Wow, this was amazing to read. I know you once before mentioned you had been a bad car accident but I had no idea how bad it really was. You have basically been to hell and back having made an amazing recovery. I can't even begin to fathom all of your pain. Your husband sounds very special to have stuck by your side through thick and thin. Thank you so much for sharing and telling us what happened to you 6 years ago.

Karin Schueller said...

Well, it usually takes a bit to make me cry, but you did it! I knew the day I met you you were pretty awesome, and you had an awesome hubby, but this explains alot. :) You have a kind heart, and I'll say a little thank you in my heart to those that helped you that day and the days after. Becuase honestly, you've touched me your pictures, and I will treasure the pictures of my family until the day I die. Nope, I'm not exaggerating. :) Amazing, you don't have a noticeable scar anywhere on that beautiful face! Thanks for sharing such a personal thing with us. I feel honored.

kristen said...

Ashley, I'm covered in goosebumps and my eyes are all welled up with tears! What a powerful story - you would never know today that you were in such an awful state just six years ago. You're one strong girl! ((hugs!))

Shellmo said...

An incredible story of survival. Reading that list of your injuries made me tearful - so sorry for your pain back then! And at the hands of a fool! I'm sure you relish life and appreciate each day - a good reminder for all of us.

ryan richard said...

wow that's crazy I can't believe you went through that! If only everyone could look at life and appreciate it like you do because of that. really great that you could share that and make people take a second look at their life and realize how lucky they are!

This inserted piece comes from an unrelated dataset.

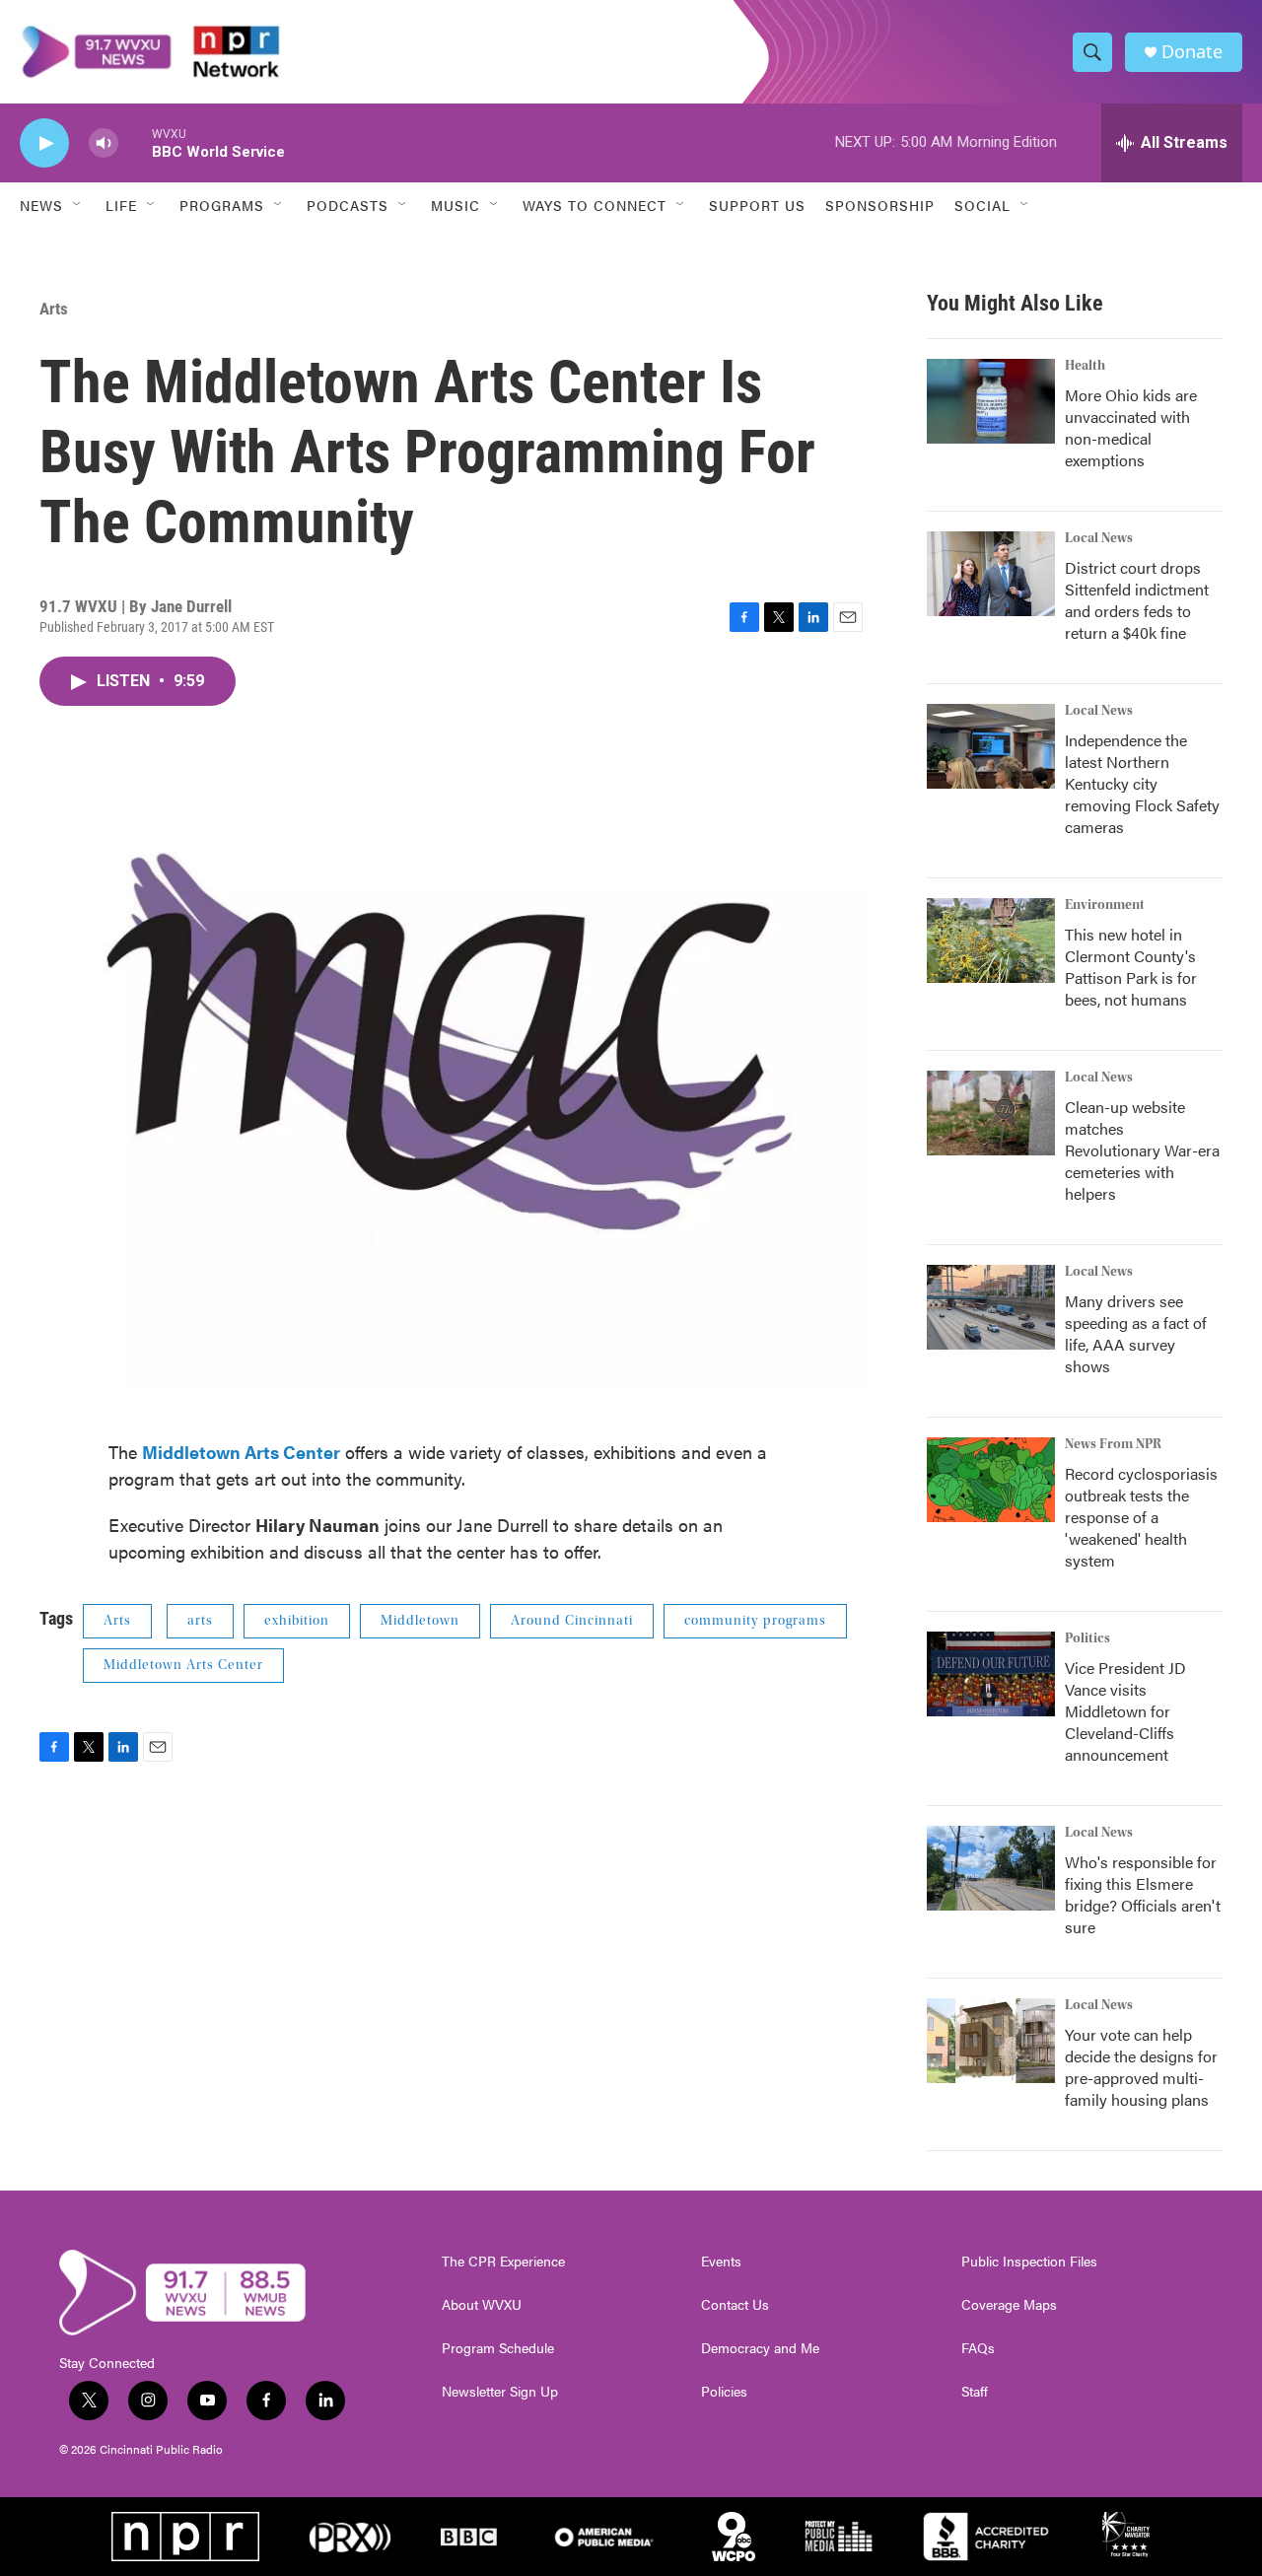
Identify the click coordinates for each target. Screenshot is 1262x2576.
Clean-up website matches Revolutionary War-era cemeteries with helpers (1142, 1150)
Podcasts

Glad you could come this weekend =)

Still Cross Photography said...

Ashley - I am honored to have met such a strong and optimistic person. Thank you for opening up to all of us! We are a cyberfamily, are we not?!?!

Cathy Clementz said...

Ashley, I don't know why I hadn't checked your blog in a while, so the first thing I read was about your accident. How horrible for you and your family! BUT, it appears that this played an important role in your life.

Cathy Clementz said...

Ashley, we haven't heard from you in a while...are you OK??

Jennifer Parke Photography said...

I am so glad that you did decide to post this! If you can reach just one person and make them think twice before they get behind the wheel think of the difference that can make!

I can not even imagine the trials that you have been through but I am so glad that you have had the courage to do so!